2009.21 | Handheld Payment | Geek Coupons

Handheld Payment – The CEO of Twitter Jack Dorsey recently announced via Twitter his next project, code-named Squirrel. While few details are available as of yet, the rumour is that it will enable credit card payments to be processed on the iPhone.

This brings some interesting questions into play around EMV and PCI and how it would be handled. Perhaps the certification and security issues can be accommodated via the increased capability of handling peripherals supposedly enabled by the new “to-be-released-in-Summer-2009” iPhone 3.0 OS.

Squirrel could take the mobile payments impetus away from the mobile carriers, who own the infrastructure and are experimenting with how to charge for this service. Instead, it could be a regular data transaction on an iTunes App Store application – taking the carrier out of the equation. This assumes, of course, that the massive issues of security and fraud are covered to the satisfaction of the credit card companies and banks – no simple feat even without PCI and EMV requirements, though there is at least one company who is trying it.

Payments on mobile also bring us closer to the expectation that for the right retail environment a truly mobile based POS is a potentially realistic solution. Tomorrow’s retailer’s POS area could be limited only by the space in and around the store, the number of handheld devices available, and how many people they want at work that day.

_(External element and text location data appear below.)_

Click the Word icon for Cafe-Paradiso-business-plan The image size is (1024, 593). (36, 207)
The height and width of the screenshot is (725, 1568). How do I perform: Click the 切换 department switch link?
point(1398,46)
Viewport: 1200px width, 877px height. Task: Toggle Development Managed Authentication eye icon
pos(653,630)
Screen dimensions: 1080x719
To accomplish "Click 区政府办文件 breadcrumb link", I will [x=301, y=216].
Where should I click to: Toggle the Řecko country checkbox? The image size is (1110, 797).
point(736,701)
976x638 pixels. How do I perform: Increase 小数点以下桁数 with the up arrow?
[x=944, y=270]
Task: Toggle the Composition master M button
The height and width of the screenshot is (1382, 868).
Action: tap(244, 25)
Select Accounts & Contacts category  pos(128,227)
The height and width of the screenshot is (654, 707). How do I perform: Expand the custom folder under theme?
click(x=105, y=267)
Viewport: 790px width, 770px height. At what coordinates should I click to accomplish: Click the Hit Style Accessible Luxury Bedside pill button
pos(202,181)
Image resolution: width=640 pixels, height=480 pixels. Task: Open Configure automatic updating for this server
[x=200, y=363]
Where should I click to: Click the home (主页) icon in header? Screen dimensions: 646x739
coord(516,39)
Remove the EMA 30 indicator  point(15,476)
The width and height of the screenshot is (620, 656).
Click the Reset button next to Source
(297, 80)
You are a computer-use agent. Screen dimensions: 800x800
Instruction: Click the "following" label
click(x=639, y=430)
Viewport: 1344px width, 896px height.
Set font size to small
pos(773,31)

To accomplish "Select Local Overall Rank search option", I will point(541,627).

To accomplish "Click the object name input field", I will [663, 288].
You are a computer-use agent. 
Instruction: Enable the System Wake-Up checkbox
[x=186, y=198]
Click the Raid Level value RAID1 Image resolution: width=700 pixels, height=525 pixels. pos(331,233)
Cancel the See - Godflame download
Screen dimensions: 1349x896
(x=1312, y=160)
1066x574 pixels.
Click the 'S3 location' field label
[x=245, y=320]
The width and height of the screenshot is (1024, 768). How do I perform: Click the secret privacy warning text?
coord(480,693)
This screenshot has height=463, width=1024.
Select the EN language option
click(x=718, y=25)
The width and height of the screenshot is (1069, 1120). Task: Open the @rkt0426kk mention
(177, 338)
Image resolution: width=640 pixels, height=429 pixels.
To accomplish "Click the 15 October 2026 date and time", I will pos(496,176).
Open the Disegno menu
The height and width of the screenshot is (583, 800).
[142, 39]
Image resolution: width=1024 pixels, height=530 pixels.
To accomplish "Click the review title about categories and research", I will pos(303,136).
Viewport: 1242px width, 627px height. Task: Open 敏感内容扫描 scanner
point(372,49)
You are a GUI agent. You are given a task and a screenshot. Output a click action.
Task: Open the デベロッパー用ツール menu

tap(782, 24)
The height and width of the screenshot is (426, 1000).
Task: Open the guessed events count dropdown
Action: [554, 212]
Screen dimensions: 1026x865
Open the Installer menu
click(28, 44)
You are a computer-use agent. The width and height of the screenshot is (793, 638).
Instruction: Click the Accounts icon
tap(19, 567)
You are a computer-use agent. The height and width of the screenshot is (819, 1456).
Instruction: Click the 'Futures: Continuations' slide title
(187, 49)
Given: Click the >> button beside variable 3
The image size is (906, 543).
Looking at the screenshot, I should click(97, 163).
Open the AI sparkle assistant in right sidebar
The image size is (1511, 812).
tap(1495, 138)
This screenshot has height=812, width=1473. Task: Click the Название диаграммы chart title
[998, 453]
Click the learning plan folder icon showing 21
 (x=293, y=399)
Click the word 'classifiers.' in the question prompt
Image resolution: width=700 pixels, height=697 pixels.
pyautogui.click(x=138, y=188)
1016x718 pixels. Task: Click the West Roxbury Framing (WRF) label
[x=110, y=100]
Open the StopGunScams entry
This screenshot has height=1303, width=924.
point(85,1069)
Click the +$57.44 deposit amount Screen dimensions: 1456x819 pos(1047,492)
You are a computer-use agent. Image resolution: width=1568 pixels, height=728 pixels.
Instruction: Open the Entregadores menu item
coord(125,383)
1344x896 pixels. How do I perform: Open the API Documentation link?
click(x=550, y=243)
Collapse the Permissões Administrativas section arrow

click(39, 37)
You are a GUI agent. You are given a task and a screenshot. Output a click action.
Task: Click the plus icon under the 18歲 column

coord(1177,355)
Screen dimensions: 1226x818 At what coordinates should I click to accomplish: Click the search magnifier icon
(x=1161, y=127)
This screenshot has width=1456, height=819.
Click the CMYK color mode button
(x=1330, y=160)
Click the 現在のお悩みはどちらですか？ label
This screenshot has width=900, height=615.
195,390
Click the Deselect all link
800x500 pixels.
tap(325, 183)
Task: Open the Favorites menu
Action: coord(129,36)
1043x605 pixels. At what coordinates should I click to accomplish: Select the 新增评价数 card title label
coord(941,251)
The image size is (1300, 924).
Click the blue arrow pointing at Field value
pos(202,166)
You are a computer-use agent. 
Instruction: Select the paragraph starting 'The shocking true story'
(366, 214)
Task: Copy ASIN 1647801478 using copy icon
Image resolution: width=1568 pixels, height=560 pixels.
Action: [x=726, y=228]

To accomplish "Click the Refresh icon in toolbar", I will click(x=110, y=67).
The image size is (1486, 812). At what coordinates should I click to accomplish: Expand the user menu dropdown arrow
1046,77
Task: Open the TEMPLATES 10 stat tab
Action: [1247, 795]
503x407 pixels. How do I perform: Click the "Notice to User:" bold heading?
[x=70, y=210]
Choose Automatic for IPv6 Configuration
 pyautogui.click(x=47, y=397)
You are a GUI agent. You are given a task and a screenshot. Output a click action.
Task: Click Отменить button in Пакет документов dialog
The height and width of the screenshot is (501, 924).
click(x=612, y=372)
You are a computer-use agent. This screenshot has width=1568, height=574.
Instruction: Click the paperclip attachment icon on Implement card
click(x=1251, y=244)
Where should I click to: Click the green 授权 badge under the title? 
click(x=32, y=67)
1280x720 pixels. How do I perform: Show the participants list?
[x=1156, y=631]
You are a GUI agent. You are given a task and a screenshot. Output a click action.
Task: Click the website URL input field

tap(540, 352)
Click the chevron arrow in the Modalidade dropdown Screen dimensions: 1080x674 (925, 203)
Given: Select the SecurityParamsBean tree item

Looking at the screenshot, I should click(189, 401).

Geek Coupons – Coupons and Loyalty programs really are all the rage given the Great Recession we all find ourselves in.

I was recently reading a copy of Canadian Retailer and came across the horribly named (and lets face it – an awful looking ipod ripoff) GreenThingE, a keychain based electronic device that allows for electronic distribution and acceptance of coupons and loyalty cards.

The unit uses Mobeam technology from Ecrio. This technology flashes an LED at a frequency that today’s currently installed barcode scanners interpret the same as paper based barcodes.

While I find the technology intriguing, getting consumers to find coupons online and pass them to the unit via USB is an unlikely proposition. The demo on the Mobeam website says that 71% of consumers 18-24 use coupons. Do you see them sticking an ugly 2001 dollar store gadget on their keyring? Do people even still have keyrings? They scratch your mobile in your pocket.